沙盒的重要性一直被远远低估。事实上，一个不在沙盒里的 app 不需要任何特殊权限，就可以操作当前用户可写的所有文件。假如你的 Xcode 是从官网下载并拖进 /Applications 里的，这个不在沙盒中的 app 就可以愉快地给你的 Xcode 干坏事。就算你的 Xcode 是从 MAS 安装的不可写，这个 app 也可以直接修改你的代码，植入恶意代码。除此之外，app 还可以访问你的所有照片和文件并上传到服务器。

而一个在沙盒中的 app 只能访问自己 container 中的文件和你要求它打开的文件 ¹。

Gatekeeper

Gatekeeper 是 OS X 上用于筛查恶意软件的机制。Safari、Chrome、Firefox 等「正规」软件会为下载的文件添加 quarantine 属性。对于下载的带有 quarantine 属性的 app，Gatekeeper 会检查其数字签名，确保没有被篡改过。

虽然存在风险，但你至少可以确认有签名的 app 是签名者编写的且之后没有被篡改过。而一个没有签名的 app 可能被植入任何恶意代码而不被察觉，并且如之前所说，它有访问当前用户所有文件的权限。

重签名

Gatekeeper 虽然会检查 app 的数字签名，却没有告诉你签名者的信息。因此，坏人可以向 app 植入恶意代码并使用自己的证书重新签名。如果你极度重视安全，还可以用 spctl -avv 确认 app 的签名者就是开发者。

$ spctl -avv /Applications/Inboard.app
/Applications/Inboard.app: accepted
source=Developer ID
origin=Developer ID Application: Regular SIA (AN5MJ93DEM)

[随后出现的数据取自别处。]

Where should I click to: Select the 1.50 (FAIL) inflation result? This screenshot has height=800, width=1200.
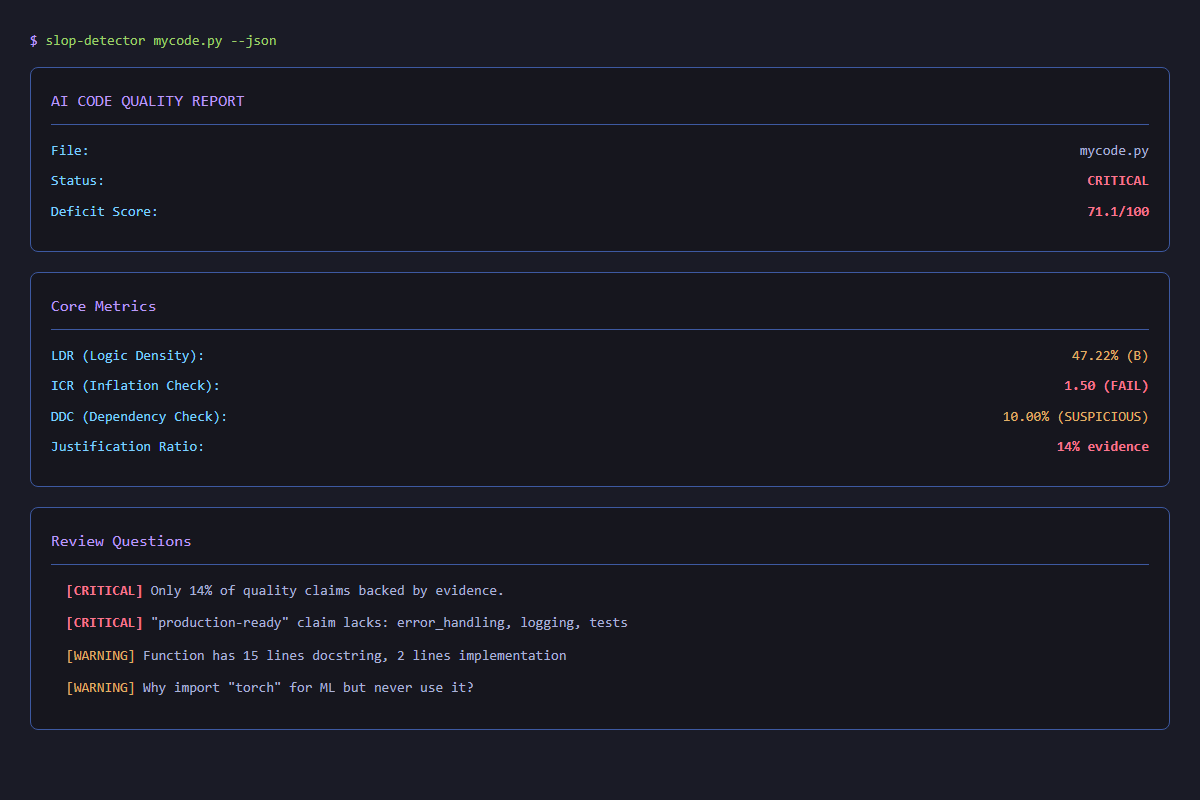click(x=1105, y=385)
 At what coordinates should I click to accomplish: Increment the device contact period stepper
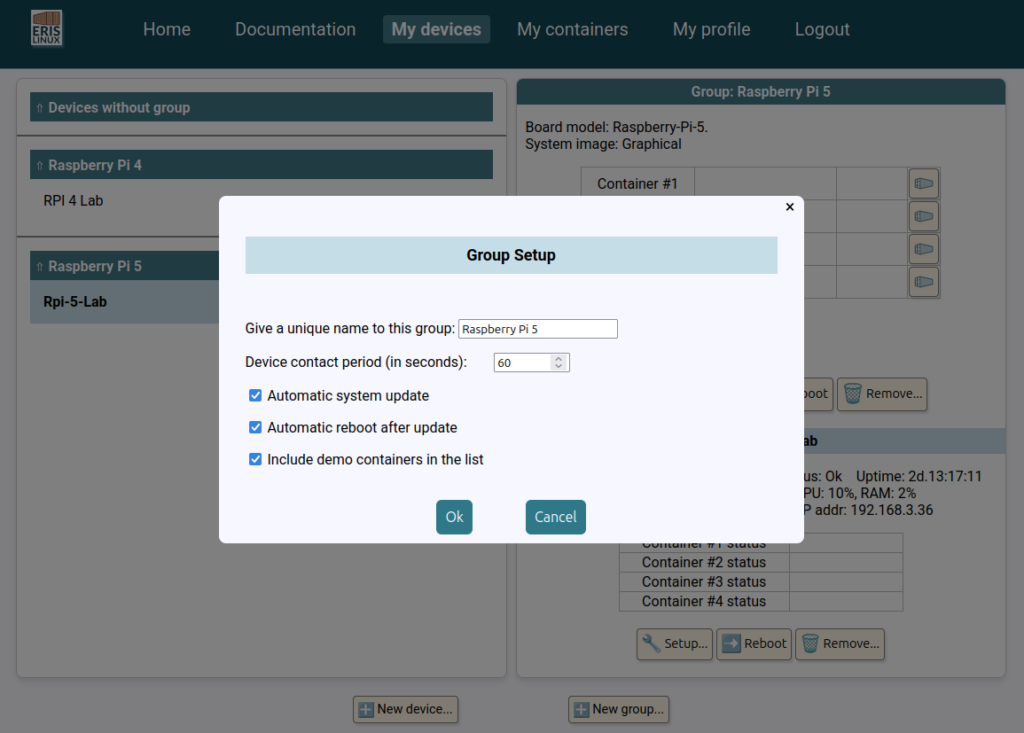coord(558,359)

上面是用 spctl -avv 检查 Inboard.app 的结果。accepted 说明签名合法，Regular SIA 是 app 的签名者。Regular SIA 就是 Inboard 的开发商，所以该 app 没有被篡改过。

其他下载工具

经我测试，迅雷、wget、aria2c 等工具下载的文件都是不含有 quarantine 的。也就是说 Gatekeeper 即便打开也不会检查内容的数字签名。所以，对于使用第三方下载工具下载的 app，请一定要使用 spctl -avv 手动检查签名。